= BRIEF 1 =
Reproduce the following portion of the text on non-performing assets word for word, starting at the words "xofruitcake, I'd have" and ending after the words "comfort me any.".

= TEXT EXCERPT =
********

Non-performing assets increased during the quarter by $33 million to $143 million and represented 0.94% of total assets, compared with 0.68% at year-end 2006 and 0.22% a year ago."

xofruitcake, I'd have two concerns with that. First, look at the rate of increase in NPAs. Reserves are supposed to project out for the next 12 months. You're assuming that 0.94 is the rate over the next year, not just the rate this quarter. But the trendline doesn't justify that to me.

Second, the issue (as the OTS notes) with neg am is that their NPA numbers can be very deceiving: the whole point of neg am is to have a loan that can be in trouble before it appears to be in trouble (i.e., the borrower starts making minimum payments where another borrower with a regularly amortizing loan would just stop making payments). So the rate of increase in capitalized balances must suggest to you that things are not all well for the future. The only thing in my mind that could justify DSL's reserves is the belief that it won't blow up until at least Q207. That doesn't comfort me any.

********

= BRIEF 2 =
Present the lines of the records as a JSON list of strings, one string per line and no blank lines. Start at the line that contains "Image resolution: width=827", continue through the end of the records, and leave out the pictures.

= MATERIAL FOR THE TASK =
********

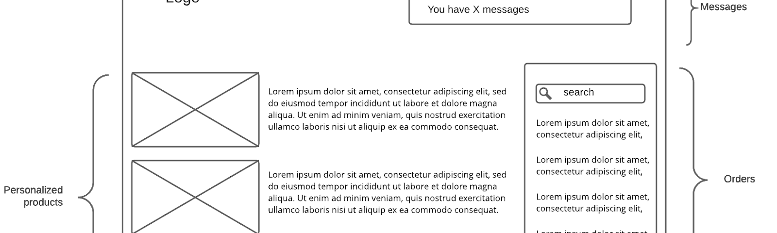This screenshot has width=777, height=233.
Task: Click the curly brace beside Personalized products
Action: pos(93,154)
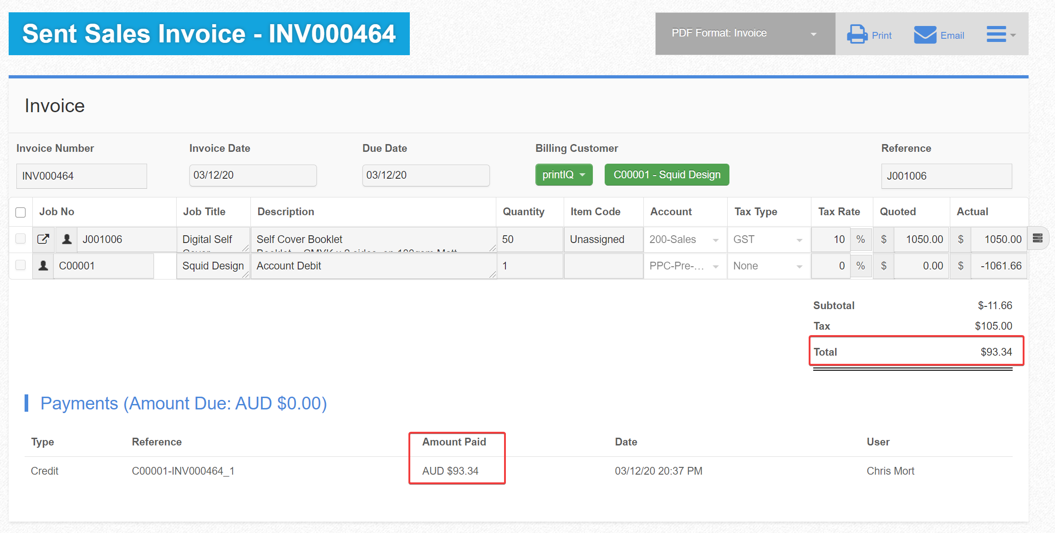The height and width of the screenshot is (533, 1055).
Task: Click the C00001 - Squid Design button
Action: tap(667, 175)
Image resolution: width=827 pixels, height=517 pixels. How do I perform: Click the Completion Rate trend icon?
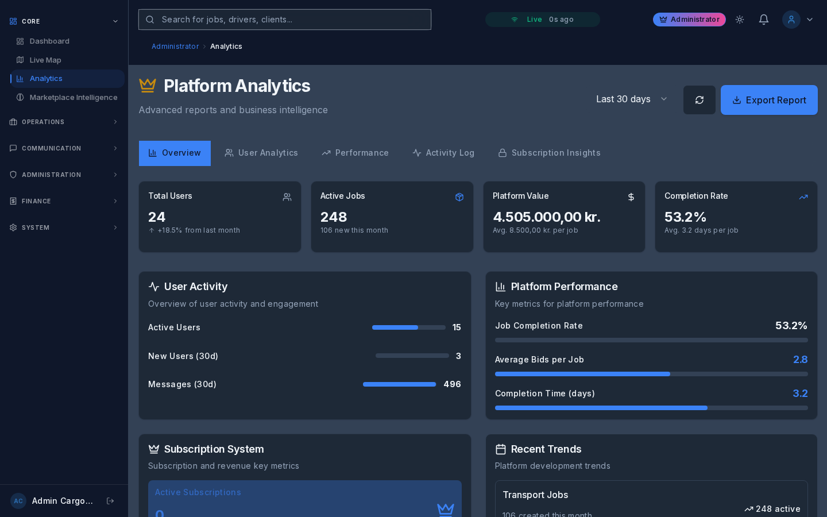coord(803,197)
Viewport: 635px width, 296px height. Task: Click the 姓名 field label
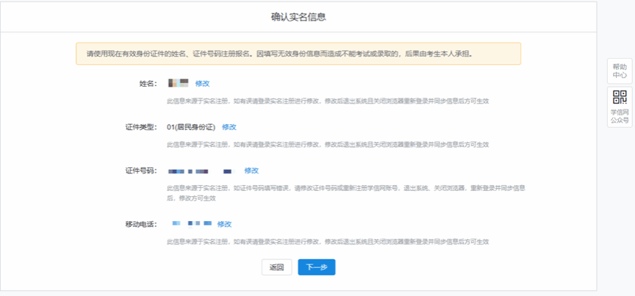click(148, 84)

********

= FINISHED ANSWER 1 =
xofruitcake, I'd have two concerns with that. First, look at the rate of increase in NPAs. Reserves are supposed to project out for the next 12 months. You're assuming that 0.94 is the rate over the next year, not just the rate this quarter. But the trendline doesn't justify that to me.

Second, the issue (as the OTS notes) with neg am is that their NPA numbers can be very deceiving: the whole point of neg am is to have a loan that can be in trouble before it appears to be in trouble (i.e., the borrower starts making minimum payments where another borrower with a regularly amortizing loan would just stop making payments). So the rate of increase in capitalized balances must suggest to you that things are not all well for the future. The only thing in my mind that could justify DSL's reserves is the belief that it won't blow up until at least Q207. That doesn't comfort me any.

= FINISHED ANSWER 2 =
[
  "Image resolution: width=827 pixels, height=517 pixels. How do I perform: Click the Completion Rate trend icon?",
  "coord(803,197)",
  "Viewport: 635px width, 296px height. Task: Click the 姓名 field label",
  "click(148, 84)"
]